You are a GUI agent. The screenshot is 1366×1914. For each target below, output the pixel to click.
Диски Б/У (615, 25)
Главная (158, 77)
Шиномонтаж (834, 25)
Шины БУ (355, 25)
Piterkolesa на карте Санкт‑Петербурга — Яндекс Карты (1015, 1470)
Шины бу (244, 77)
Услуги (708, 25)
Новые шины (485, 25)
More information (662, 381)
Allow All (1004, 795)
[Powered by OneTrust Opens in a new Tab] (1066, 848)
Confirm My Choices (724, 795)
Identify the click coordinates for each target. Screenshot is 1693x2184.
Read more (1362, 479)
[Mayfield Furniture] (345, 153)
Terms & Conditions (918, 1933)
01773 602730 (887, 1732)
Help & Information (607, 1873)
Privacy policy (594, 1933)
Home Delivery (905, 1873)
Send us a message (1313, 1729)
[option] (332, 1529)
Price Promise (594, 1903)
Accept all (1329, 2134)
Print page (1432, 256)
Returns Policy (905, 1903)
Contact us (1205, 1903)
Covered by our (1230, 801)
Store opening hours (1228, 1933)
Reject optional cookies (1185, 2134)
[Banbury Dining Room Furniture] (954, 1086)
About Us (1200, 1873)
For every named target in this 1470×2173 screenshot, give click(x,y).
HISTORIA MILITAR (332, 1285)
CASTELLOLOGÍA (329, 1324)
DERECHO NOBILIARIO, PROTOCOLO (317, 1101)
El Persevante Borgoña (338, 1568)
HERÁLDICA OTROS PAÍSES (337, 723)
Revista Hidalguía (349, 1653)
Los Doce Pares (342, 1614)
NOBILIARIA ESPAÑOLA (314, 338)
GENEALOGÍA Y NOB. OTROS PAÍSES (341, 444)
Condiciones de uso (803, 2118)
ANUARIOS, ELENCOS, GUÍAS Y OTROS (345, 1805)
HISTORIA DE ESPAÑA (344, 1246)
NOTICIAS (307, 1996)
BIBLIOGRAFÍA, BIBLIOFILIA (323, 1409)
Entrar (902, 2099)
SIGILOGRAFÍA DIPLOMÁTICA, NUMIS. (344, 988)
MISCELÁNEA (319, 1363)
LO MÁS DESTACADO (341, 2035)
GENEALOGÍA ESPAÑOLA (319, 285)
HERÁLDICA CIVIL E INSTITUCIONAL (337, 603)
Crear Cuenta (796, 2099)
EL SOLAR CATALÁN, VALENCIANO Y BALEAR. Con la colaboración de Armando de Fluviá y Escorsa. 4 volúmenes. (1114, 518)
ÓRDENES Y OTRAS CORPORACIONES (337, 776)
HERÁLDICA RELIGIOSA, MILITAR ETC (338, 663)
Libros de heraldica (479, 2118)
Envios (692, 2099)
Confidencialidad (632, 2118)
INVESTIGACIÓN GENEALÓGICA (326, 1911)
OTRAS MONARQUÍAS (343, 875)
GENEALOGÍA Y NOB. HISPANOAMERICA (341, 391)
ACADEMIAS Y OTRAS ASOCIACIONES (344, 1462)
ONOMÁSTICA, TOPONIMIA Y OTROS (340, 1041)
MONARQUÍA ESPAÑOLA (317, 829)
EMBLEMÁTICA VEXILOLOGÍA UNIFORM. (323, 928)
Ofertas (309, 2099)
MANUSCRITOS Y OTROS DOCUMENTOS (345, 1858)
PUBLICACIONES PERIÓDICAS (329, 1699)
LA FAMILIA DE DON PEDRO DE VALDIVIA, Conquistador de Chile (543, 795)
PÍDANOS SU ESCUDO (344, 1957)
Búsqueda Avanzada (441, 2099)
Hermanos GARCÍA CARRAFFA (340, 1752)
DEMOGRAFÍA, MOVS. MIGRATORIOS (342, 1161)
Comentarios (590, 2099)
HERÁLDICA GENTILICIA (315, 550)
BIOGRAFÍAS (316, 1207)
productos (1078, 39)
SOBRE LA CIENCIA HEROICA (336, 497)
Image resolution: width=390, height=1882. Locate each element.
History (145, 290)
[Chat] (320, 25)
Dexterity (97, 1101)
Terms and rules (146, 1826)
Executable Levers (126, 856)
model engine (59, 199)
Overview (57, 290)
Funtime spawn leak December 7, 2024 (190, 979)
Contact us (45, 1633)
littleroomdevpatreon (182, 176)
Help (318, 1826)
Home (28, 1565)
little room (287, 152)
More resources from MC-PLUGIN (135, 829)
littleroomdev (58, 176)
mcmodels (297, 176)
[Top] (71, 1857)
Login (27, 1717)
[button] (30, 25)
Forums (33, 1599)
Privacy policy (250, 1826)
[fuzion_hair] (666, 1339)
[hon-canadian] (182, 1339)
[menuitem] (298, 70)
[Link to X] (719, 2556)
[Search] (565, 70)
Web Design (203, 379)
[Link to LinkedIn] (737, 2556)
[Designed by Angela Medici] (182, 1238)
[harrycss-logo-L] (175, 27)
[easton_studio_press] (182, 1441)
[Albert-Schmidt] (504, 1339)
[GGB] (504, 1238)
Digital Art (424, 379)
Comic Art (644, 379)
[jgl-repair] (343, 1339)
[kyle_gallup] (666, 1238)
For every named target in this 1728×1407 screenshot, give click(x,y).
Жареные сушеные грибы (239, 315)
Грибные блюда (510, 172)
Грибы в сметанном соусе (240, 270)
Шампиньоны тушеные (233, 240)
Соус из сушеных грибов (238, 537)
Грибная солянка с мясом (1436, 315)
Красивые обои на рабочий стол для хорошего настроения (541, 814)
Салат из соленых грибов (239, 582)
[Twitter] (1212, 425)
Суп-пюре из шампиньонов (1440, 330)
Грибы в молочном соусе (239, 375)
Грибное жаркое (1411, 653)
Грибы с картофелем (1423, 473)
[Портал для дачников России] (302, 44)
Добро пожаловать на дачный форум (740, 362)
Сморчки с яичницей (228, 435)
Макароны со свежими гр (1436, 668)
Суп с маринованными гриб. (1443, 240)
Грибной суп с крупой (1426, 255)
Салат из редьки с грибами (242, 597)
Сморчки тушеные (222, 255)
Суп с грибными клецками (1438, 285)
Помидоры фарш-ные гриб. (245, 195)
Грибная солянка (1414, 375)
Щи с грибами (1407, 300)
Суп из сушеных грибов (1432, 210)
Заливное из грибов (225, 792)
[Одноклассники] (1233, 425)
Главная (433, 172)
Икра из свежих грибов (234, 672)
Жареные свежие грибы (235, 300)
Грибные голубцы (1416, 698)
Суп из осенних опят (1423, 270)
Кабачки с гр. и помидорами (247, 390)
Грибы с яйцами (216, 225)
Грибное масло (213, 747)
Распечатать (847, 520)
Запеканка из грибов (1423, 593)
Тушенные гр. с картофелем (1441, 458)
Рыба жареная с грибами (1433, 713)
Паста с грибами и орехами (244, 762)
· · · ·
**What you should do**
Give the records again, unchanged and complete.

**Exercise output**
You are a GUI agent. The screenshot is 1366×1914. For each target below, output the pixel to click.
Диски Б/У (615, 25)
Главная (158, 77)
Шиномонтаж (834, 25)
Шины БУ (355, 25)
Piterkolesa на карте Санкт‑Петербурга — Яндекс Карты (1015, 1470)
Шины бу (244, 77)
Услуги (708, 25)
Новые шины (485, 25)
More information (662, 381)
Allow All (1004, 795)
[Powered by OneTrust Opens in a new Tab] (1066, 848)
Confirm My Choices (724, 795)
Identify the click coordinates for each target. Screenshot is 1693x2184.
Read more (1362, 479)
[Mayfield Furniture] (345, 153)
Terms & Conditions (918, 1933)
01773 602730 (887, 1732)
Help & Information (607, 1873)
Privacy policy (594, 1933)
Home Delivery (905, 1873)
Send us a message (1313, 1729)
[option] (332, 1529)
Price Promise (594, 1903)
Accept all (1329, 2134)
Print page (1432, 256)
Returns Policy (905, 1903)
Contact us (1205, 1903)
Covered by our (1230, 801)
Store opening hours (1228, 1933)
Reject optional cookies (1185, 2134)
[Banbury Dining Room Furniture] (954, 1086)
About Us (1200, 1873)
For every named target in this 1470×2173 screenshot, give click(x,y).
HISTORIA MILITAR (332, 1285)
CASTELLOLOGÍA (329, 1324)
DERECHO NOBILIARIO, PROTOCOLO (317, 1101)
El Persevante Borgoña (338, 1568)
HERÁLDICA OTROS PAÍSES (337, 723)
Revista Hidalguía (349, 1653)
Los Doce Pares (342, 1614)
NOBILIARIA ESPAÑOLA (314, 338)
GENEALOGÍA Y NOB. OTROS PAÍSES (341, 444)
Condiciones de uso (803, 2118)
ANUARIOS, ELENCOS, GUÍAS Y OTROS (345, 1805)
HISTORIA DE ESPAÑA (344, 1246)
NOTICIAS (307, 1996)
BIBLIOGRAFÍA, BIBLIOFILIA (323, 1409)
Entrar (902, 2099)
SIGILOGRAFÍA DIPLOMÁTICA, NUMIS. (344, 988)
MISCELÁNEA (319, 1363)
LO MÁS DESTACADO (341, 2035)
GENEALOGÍA ESPAÑOLA (319, 285)
HERÁLDICA CIVIL E INSTITUCIONAL (337, 603)
Crear Cuenta (796, 2099)
EL SOLAR CATALÁN, VALENCIANO Y BALEAR. Con la colaboración de Armando de Fluviá y Escorsa. 4 volúmenes. (1114, 518)
ÓRDENES Y OTRAS CORPORACIONES (337, 776)
HERÁLDICA RELIGIOSA, MILITAR ETC (338, 663)
Libros de heraldica (479, 2118)
Envios (692, 2099)
Confidencialidad (632, 2118)
INVESTIGACIÓN GENEALÓGICA (326, 1911)
OTRAS MONARQUÍAS (343, 875)
GENEALOGÍA Y NOB. HISPANOAMERICA (341, 391)
ACADEMIAS Y OTRAS ASOCIACIONES (344, 1462)
ONOMÁSTICA, TOPONIMIA Y OTROS (340, 1041)
MONARQUÍA ESPAÑOLA (317, 829)
EMBLEMÁTICA VEXILOLOGÍA UNIFORM. (323, 928)
Ofertas (309, 2099)
MANUSCRITOS Y OTROS DOCUMENTOS (345, 1858)
PUBLICACIONES PERIÓDICAS (329, 1699)
LA FAMILIA DE DON PEDRO DE VALDIVIA, Conquistador de Chile (543, 795)
PÍDANOS SU ESCUDO (344, 1957)
Búsqueda Avanzada (441, 2099)
Hermanos GARCÍA CARRAFFA (340, 1752)
DEMOGRAFÍA, MOVS. MIGRATORIOS (342, 1161)
Comentarios (590, 2099)
HERÁLDICA GENTILICIA (315, 550)
BIOGRAFÍAS (316, 1207)
productos (1078, 39)
SOBRE LA CIENCIA HEROICA (336, 497)
Image resolution: width=390, height=1882. Locate each element.
History (145, 290)
[Chat] (320, 25)
Dexterity (97, 1101)
Terms and rules (146, 1826)
Executable Levers (126, 856)
model engine (59, 199)
Overview (57, 290)
Funtime spawn leak December 7, 2024 (190, 979)
Contact us (45, 1633)
littleroomdevpatreon (182, 176)
Help (318, 1826)
Home (28, 1565)
little room (287, 152)
More resources from MC-PLUGIN (135, 829)
littleroomdev (58, 176)
mcmodels (297, 176)
[Top] (71, 1857)
Login (27, 1717)
[button] (30, 25)
Forums (33, 1599)
Privacy policy (250, 1826)
[fuzion_hair] (666, 1339)
[hon-canadian] (182, 1339)
[menuitem] (298, 70)
[Link to X] (719, 2556)
[Search] (565, 70)
Web Design (203, 379)
[Link to LinkedIn] (737, 2556)
[Designed by Angela Medici] (182, 1238)
[harrycss-logo-L] (175, 27)
[easton_studio_press] (182, 1441)
[Albert-Schmidt] (504, 1339)
[GGB] (504, 1238)
Digital Art (424, 379)
Comic Art (644, 379)
[jgl-repair] (343, 1339)
[kyle_gallup] (666, 1238)
For every named target in this 1728×1407 screenshot, give click(x,y).
Жареные сушеные грибы (239, 315)
Грибные блюда (510, 172)
Грибы в сметанном соусе (240, 270)
Шампиньоны тушеные (233, 240)
Соус из сушеных грибов (238, 537)
Грибная солянка с мясом (1436, 315)
Красивые обои на рабочий стол для хорошего настроения (541, 814)
Салат из соленых грибов (239, 582)
[Twitter] (1212, 425)
Суп-пюре из шампиньонов (1440, 330)
Грибы в молочном соусе (239, 375)
Грибное жаркое (1411, 653)
Грибы с картофелем (1423, 473)
[Портал для дачников России] (302, 44)
Добро пожаловать на дачный форум (740, 362)
Сморчки с яичницей (228, 435)
Макароны со свежими гр (1436, 668)
Суп с маринованными гриб. (1443, 240)
Грибной суп с крупой (1426, 255)
Салат из редьки с грибами (242, 597)
Сморчки тушеные (222, 255)
Суп с грибными клецками (1438, 285)
Помидоры фарш-ные гриб. (245, 195)
Грибная солянка (1414, 375)
Щи с грибами (1407, 300)
Суп из сушеных грибов (1432, 210)
Заливное из грибов (225, 792)
[Одноклассники] (1233, 425)
Главная (433, 172)
Икра из свежих грибов (234, 672)
Жареные свежие грибы (235, 300)
Грибные голубцы (1416, 698)
Суп из осенних опят (1423, 270)
Кабачки с гр. и помидорами (247, 390)
Грибы с яйцами (216, 225)
Грибное масло (213, 747)
Распечатать (847, 520)
Запеканка из грибов (1423, 593)
Тушенные гр. с картофелем (1441, 458)
Рыба жареная с грибами (1433, 713)
Паста с грибами и орехами (244, 762)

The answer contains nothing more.